PAGE TEXT:
Example 2: Let $m=2$ and $\Phi(x_1,x_2)=x_1^2-x_1x_2$. Then, $U=\sum_{1\leq i<j\leq n}(X_i^2-X_iX_j)/(n(n-1))$ is the sample variance. A symmetric kernel can be $\Phi_0(x_1,x_2)=(x_1-x_2)^2/2$.

Example 3: Let $m=2$ and $\Phi(x_1, x_2)=I(x_1+x_2>0)$. Then, $U=\sum_{1\leq i<j\leq n} I(x_i+x_j>0)/(n(n-1))$ is related to one sample Wilcoxon statistics.

Asymptotic Normality of U-statistic: A Simple Version

Define $\zeta_k=\mathbb{V}(\Phi_k(X_1,…,X_k)), k=1,…,m$. Suppose that the kernel $\Phi$ satisfies $\mathbb{E}\Phi^2(X_1,…,X_m)<\infty$. Assume that $0<\zeta_1<\infty$. Then,
$$\frac{U-\theta}{\sqrt{\mathbb{V}(U)}}\xrightarrow{d}N(0,1)$$
where $\mathbb{V}(U)=\frac{1}{n}m^2\zeta_1+O(n^{-2})$.

U-statistic

Notations

  • $X_1,…,X_n$: $n$ independent random vectors with the same d.f. $F(x)=F(x^{(1)},…,x^{(r)})$.
  • $X_\nu=(X_\nu^{(1)},…,X_\nu^{(r)})$: $r$-dimensional random vector.
  • $x_1,…,x_n$: sample of $n$ $r$-dimensional vectors.
  • $\Phi(x_1,…,x_m)$: a symmetric function of $m(\leq n)$ vector arguments.
  • $\theta=\theta(F)$: functional of $F$.

SUPPLIED RECORDS:
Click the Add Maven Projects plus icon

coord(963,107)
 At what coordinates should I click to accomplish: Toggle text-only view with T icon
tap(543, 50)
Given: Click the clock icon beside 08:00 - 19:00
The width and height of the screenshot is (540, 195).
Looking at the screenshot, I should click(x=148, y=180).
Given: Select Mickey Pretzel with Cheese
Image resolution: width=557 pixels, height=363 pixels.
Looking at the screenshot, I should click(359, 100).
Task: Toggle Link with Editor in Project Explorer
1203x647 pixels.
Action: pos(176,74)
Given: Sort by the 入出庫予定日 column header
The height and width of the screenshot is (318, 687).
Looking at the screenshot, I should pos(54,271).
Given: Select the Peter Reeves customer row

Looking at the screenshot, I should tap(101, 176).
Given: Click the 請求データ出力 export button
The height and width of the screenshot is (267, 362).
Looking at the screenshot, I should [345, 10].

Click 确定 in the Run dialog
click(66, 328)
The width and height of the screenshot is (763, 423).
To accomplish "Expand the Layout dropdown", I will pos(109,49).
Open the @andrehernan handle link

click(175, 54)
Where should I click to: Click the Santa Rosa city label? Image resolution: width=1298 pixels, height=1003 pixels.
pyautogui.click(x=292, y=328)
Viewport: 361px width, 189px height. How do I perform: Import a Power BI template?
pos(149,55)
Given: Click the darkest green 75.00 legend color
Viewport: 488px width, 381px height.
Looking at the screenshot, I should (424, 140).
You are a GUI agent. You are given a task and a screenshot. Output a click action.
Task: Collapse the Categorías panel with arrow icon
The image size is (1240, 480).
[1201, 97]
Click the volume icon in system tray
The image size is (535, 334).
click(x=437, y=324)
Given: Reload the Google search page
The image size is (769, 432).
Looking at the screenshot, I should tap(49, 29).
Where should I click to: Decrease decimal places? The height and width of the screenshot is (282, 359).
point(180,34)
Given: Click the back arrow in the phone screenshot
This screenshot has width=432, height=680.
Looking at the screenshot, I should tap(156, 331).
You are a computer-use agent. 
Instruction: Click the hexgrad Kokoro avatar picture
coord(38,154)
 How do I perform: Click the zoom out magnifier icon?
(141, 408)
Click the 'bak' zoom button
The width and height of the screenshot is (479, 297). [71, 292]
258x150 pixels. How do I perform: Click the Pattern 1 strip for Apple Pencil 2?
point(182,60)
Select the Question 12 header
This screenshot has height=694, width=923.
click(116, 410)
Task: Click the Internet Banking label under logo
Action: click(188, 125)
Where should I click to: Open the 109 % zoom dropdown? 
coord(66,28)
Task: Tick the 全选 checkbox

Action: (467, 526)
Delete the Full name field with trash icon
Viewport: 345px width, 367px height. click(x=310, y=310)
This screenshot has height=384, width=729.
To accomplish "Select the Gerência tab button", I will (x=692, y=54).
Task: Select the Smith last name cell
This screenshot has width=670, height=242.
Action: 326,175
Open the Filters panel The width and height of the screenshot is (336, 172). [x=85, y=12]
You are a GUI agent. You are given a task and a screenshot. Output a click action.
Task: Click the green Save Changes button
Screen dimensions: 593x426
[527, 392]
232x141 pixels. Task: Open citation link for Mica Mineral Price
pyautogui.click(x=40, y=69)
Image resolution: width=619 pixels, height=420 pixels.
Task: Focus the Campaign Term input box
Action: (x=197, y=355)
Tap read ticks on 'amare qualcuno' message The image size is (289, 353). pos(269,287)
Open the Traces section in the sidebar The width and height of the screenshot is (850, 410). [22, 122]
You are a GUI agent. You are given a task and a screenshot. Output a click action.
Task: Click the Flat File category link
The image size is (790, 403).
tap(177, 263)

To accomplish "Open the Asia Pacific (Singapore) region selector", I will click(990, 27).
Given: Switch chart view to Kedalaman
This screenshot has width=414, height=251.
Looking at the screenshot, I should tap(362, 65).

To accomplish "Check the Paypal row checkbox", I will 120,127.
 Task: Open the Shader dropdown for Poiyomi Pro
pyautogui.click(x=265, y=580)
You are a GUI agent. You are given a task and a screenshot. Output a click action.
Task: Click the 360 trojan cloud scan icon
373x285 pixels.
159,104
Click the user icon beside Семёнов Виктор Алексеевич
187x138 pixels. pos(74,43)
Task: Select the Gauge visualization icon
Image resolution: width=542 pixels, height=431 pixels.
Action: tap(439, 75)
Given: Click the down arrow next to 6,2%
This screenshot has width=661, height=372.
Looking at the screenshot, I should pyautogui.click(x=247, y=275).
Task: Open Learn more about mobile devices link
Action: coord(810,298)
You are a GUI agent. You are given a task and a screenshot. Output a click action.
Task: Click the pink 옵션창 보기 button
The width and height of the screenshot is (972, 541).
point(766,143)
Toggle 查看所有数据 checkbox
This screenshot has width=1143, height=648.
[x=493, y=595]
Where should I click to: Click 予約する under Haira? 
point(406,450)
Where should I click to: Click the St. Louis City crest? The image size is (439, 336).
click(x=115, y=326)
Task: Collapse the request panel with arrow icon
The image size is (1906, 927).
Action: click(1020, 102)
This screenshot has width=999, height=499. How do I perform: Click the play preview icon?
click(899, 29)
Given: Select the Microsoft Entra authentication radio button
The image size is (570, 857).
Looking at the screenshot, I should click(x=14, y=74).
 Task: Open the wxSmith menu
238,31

EXERCISE TASK 1: In the page text on U-statistics, what is the U-statistic in Example 3 related to?
EXERCISE TASK 2: Which lines of the listing contain the string "pixels"? Copy each of them.

FULL RESPONSE 1: One sample Wilcoxon statistics.

FULL RESPONSE 2:
Image resolution: width=557 pixels, height=363 pixels.
1203x647 pixels.
Where should I click to: Click the Santa Rosa city label? Image resolution: width=1298 pixels, height=1003 pixels.
258x150 pixels. How do I perform: Click the Pattern 1 strip for Apple Pencil 2?
232x141 pixels. Task: Open citation link for Mica Mineral Price
Image resolution: width=619 pixels, height=420 pixels.
373x285 pixels.
187x138 pixels. pos(74,43)
Image resolution: width=542 pixels, height=431 pixels.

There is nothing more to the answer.